MOSCOW, September 25 (RIA Novosti) – The upper house of Russia’s parliament approved a contentious reform of the country’s Academy of Sciences on Wednesday, as some 200 protesters gathered outside the legislature’s building in downtown Moscow.
The bill outlining the reform passed the Federation Council with 135 members voting in favor and two abstaining.
Its main provisions transfer the management of most academic property to a new federal government agency and merge three previously existing academies – focusing on the sciences in general, medicine and agriculture – into one, but bar the state from interfering in the academy’s scholarly activities.

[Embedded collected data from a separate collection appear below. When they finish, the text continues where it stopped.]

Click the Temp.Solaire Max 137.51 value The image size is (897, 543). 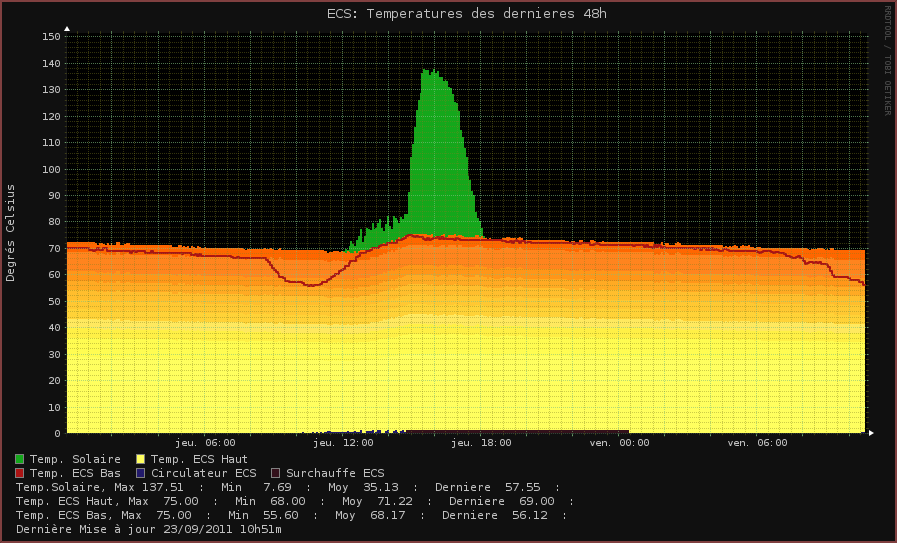(x=162, y=487)

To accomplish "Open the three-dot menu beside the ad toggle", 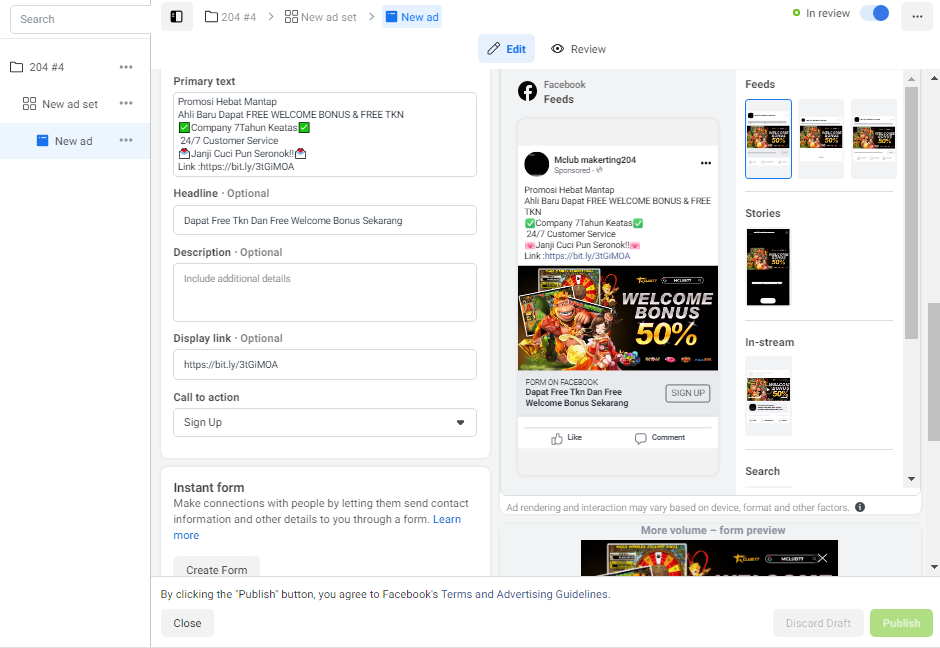I will [917, 16].
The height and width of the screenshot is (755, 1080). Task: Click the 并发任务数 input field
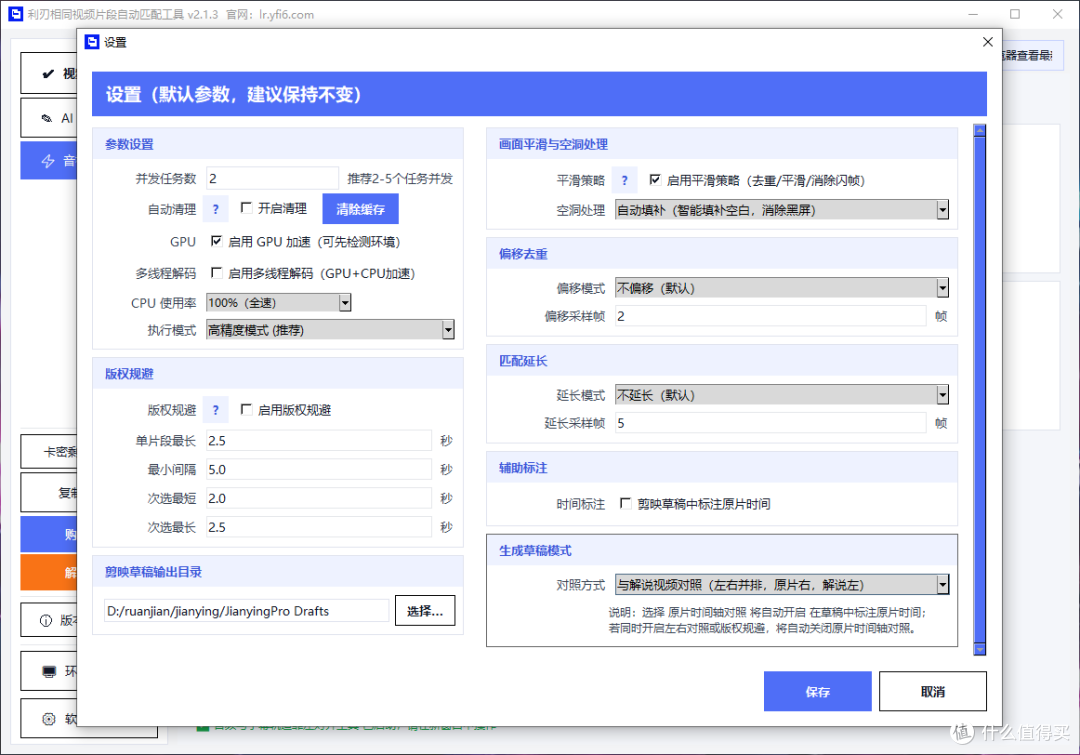coord(272,178)
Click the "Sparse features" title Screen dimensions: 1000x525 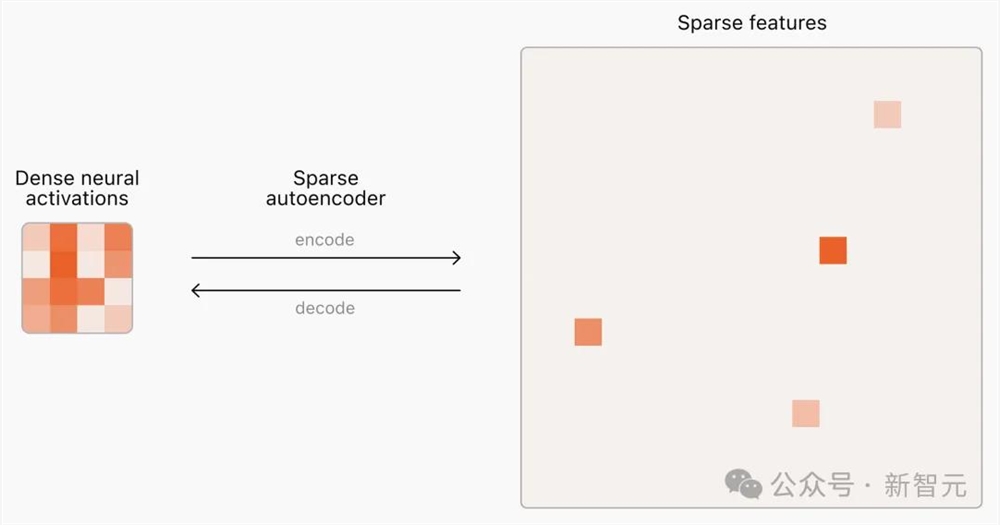pos(752,22)
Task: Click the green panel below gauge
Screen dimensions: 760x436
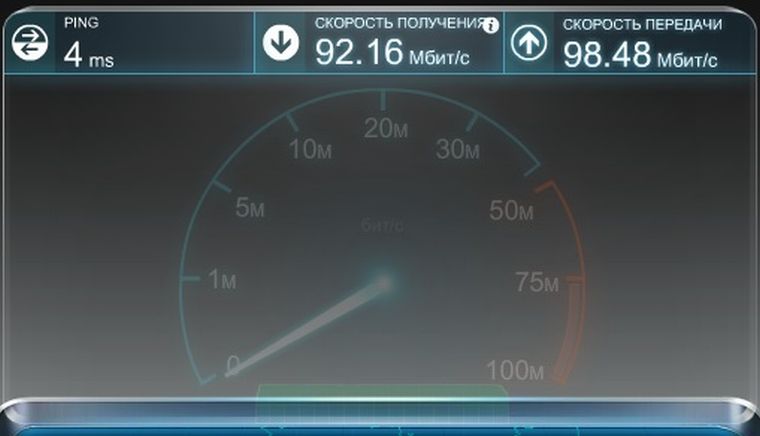Action: [x=382, y=392]
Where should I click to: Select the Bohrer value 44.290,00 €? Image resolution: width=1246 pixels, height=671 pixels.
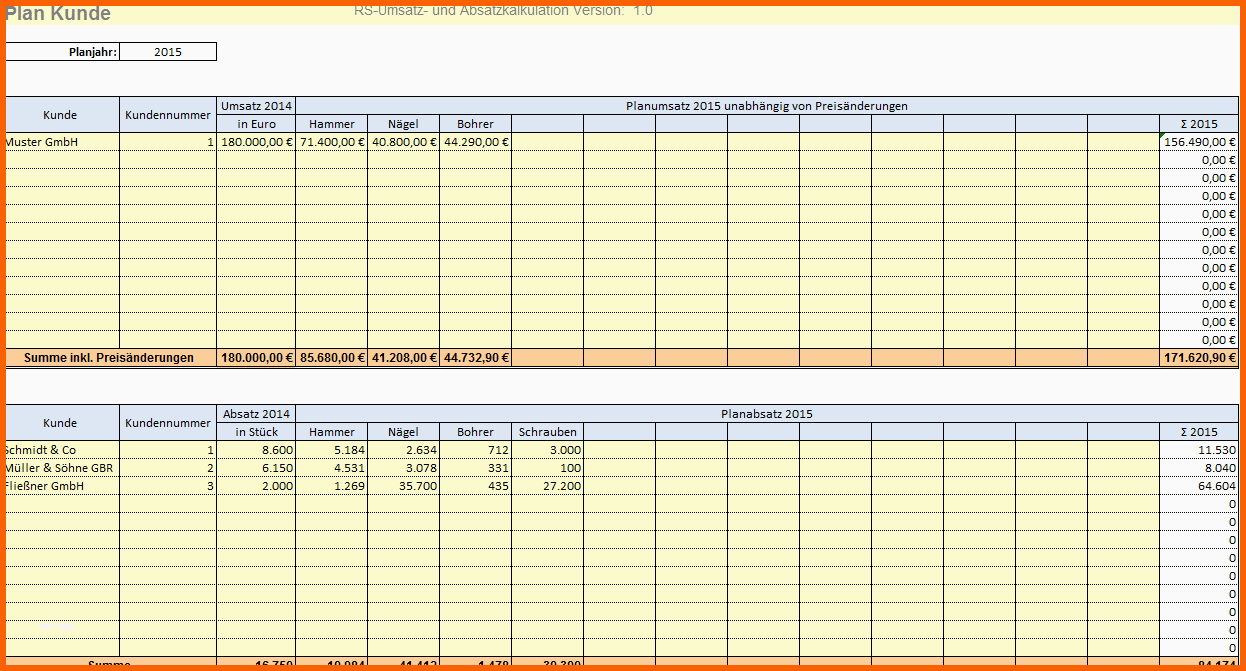476,142
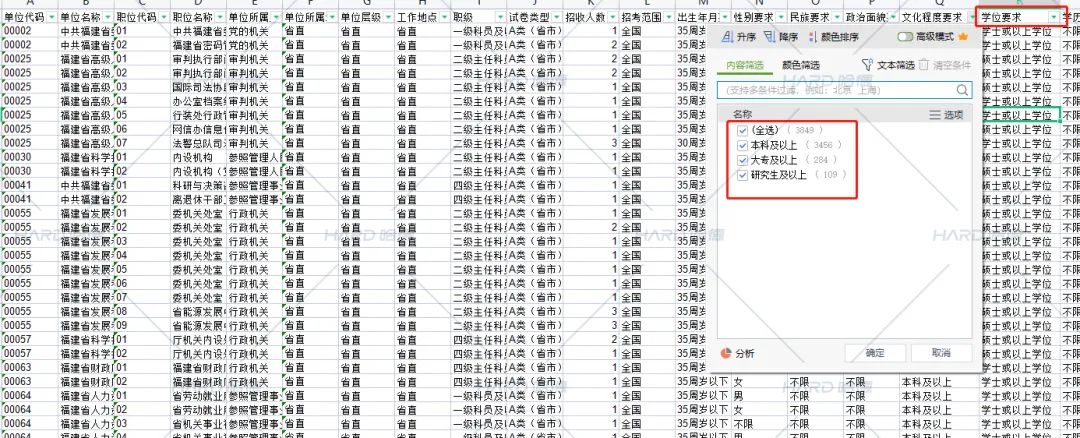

While the academy is to retain the right to shape the research agenda of its numerous institutes and distribute budget funds for research projects, opponents of the reform have worried how large a role the new property management agency – to be created under the new law – will play in the affairs of the academy, which will officially be a federal state-funded establishment.
Under the legislation, which will take effect after it is signed by President Vladimir Putin, the incumbent head of the academy, Vladimir Fortov, will stay in office for at least three years.
The reform has caused much debate within Russia’s scientific community and today’s protest was not the first.
Moscow police estimated the number of demonstrators outside the Federation Council building on Wednesday at about 200. Four protesters were briefly detained for disturbing the peace, as the rally was unauthorized, the police press service told RIA Novosti.